La Faculté jugea déplacée cette observation.

Assis au chevet de son fils, et lui tenant une main, le roi François ne cédait pas à l’inquiétude ambiante. Il souriait, à son habitude, et voyant le dauphin reprendre peu à peu ses forces, voulut traiter l’incident sur le mode anodin.

— Vous allez faire une bonne nuit, et demain, plus rien n’y paraîtra.

Le monarque toisa les médecins.

— Car j’imagine que vous ne verrez nul inconvénient, messieurs, à ce que mon fils prenne, sous notre bonne garde, la route d’Avignon.

Les praticiens regardèrent leurs pieds.

— Bien ! dit le roi François. Tout ira donc pour le mieux !

Diane de Brézé entrait par une porte dérobée, accompagnée de son herboriste contrefait.

— Il y a trop de monde ici, dit-elle à mi-voix.

La grande sénéchale fit sa révérence, puis elle s’approcha du chevet de ce dauphin dont personne n’ignorait qu’elle l’avait élevé depuis l’enfance. C’est d’ailleurs sur le ton de l’autorité maternelle qu’elle redit, après avoir poliment souri au roi pour l’exclure de sa remarque, qu’il y avait trop de monde autour du malade, et qu’il était grand temps d’évacuer la chambre.

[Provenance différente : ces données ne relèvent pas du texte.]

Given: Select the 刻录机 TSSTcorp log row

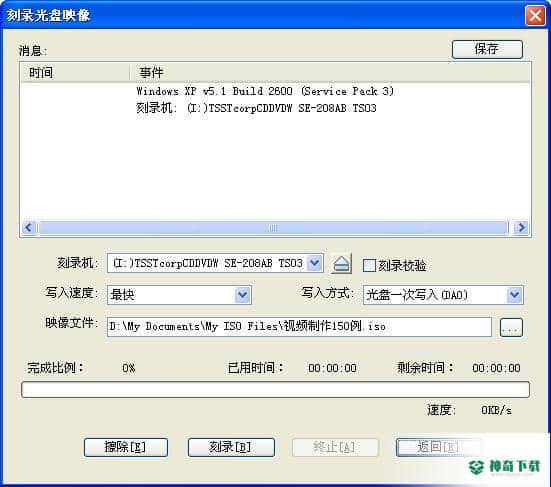Looking at the screenshot, I should [x=256, y=108].
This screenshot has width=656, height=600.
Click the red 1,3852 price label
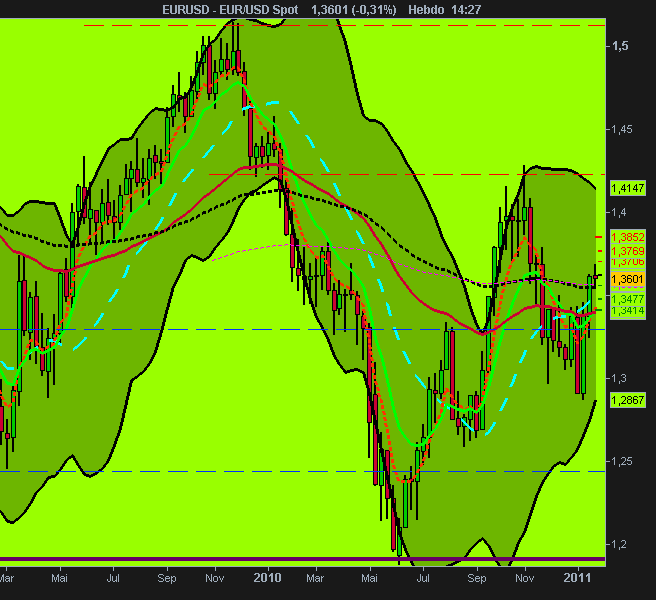coord(628,237)
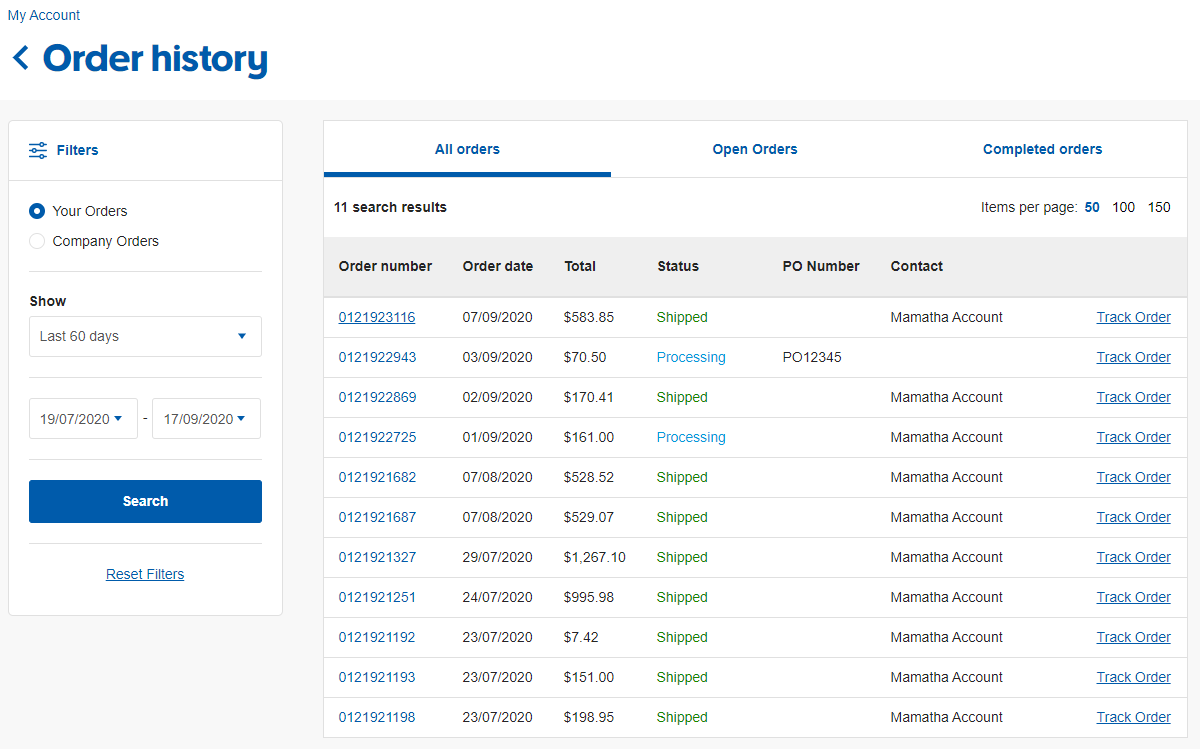
Task: Set items per page to 100
Action: click(1123, 207)
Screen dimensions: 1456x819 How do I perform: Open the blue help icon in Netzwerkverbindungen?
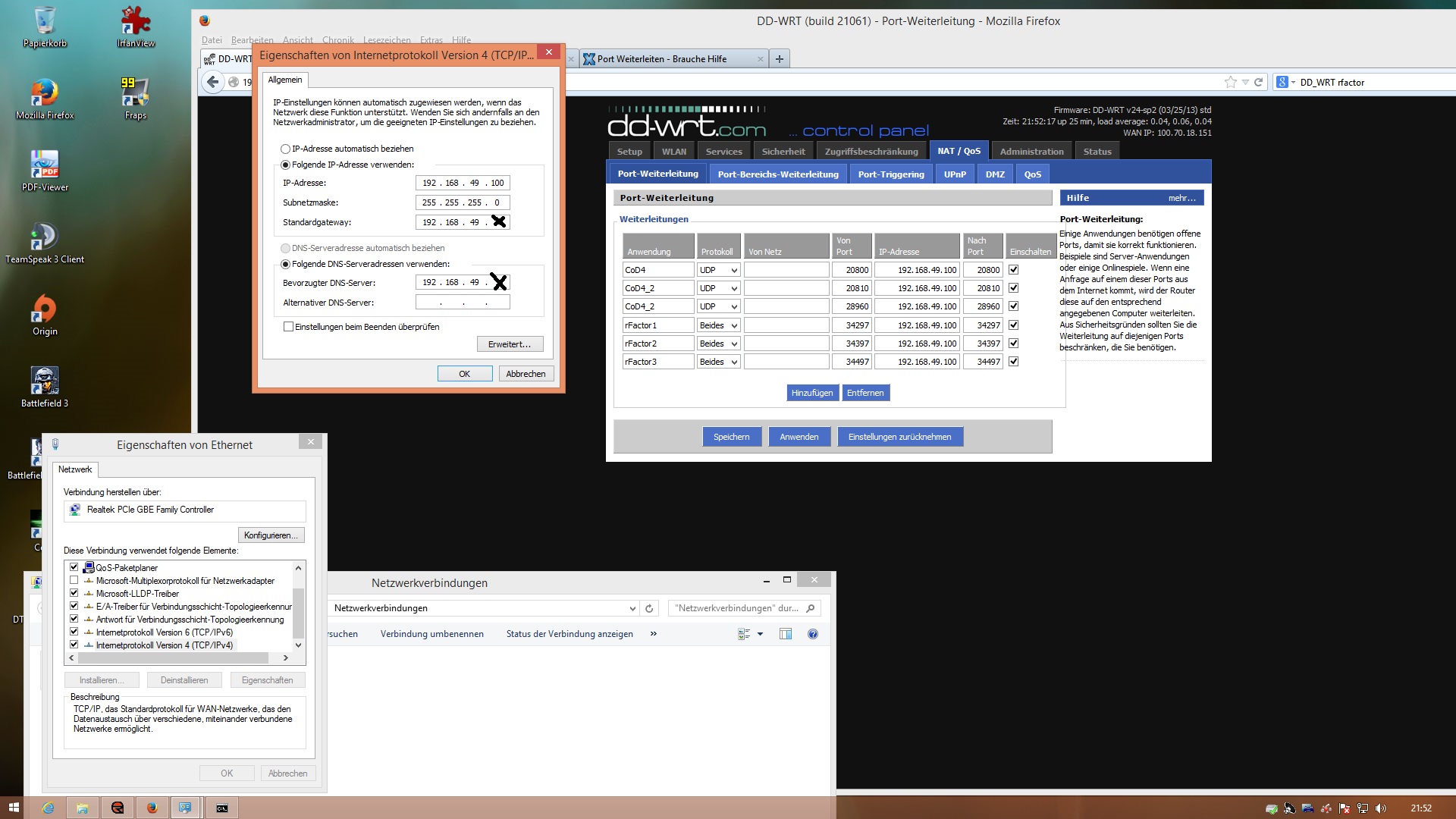coord(813,634)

— Saignerons-nous ? hasarda un médecin sur le départ.

— Demain, répondit Diane avec ce mépris souverain dont elle gratifiait la terre entière.

Elle dévisageait le malade à présent, jaugeant la gravité de son état. Pensait-elle, en inspectant le teint si jaune du prince, à l’ancienne prédiction de ce mage qui, jadis à Blois, lui avait dit que l’aîné des Fils de France ne survivrait pas, et que le successeur de François Ier serait le prince Henri ? Le roi interrompit ses songes.

— Puisque vous êtes là, déclara-t-il, mon fils est entre bonnes mains.

— Sire, j’ose espérer que vous ne comptez pas l’entraîner, dans son état, sur les routes de Provence...

— Je suis seul juge de mon état, déclara le dauphin comme s’il revenait d’un coup à la vie.

La sénéchale cilla, et prit un air pincé ; visiblement, François n’aurait pas la docilité déférente de son cadet.

— Écoutez tout de même Mme de Brézé, lui ordonna son père. Elle est toujours de bon conseil.

Sur quoi le monarque sortit avec l’idée bien arrêtée d’emmener son fils avec lui.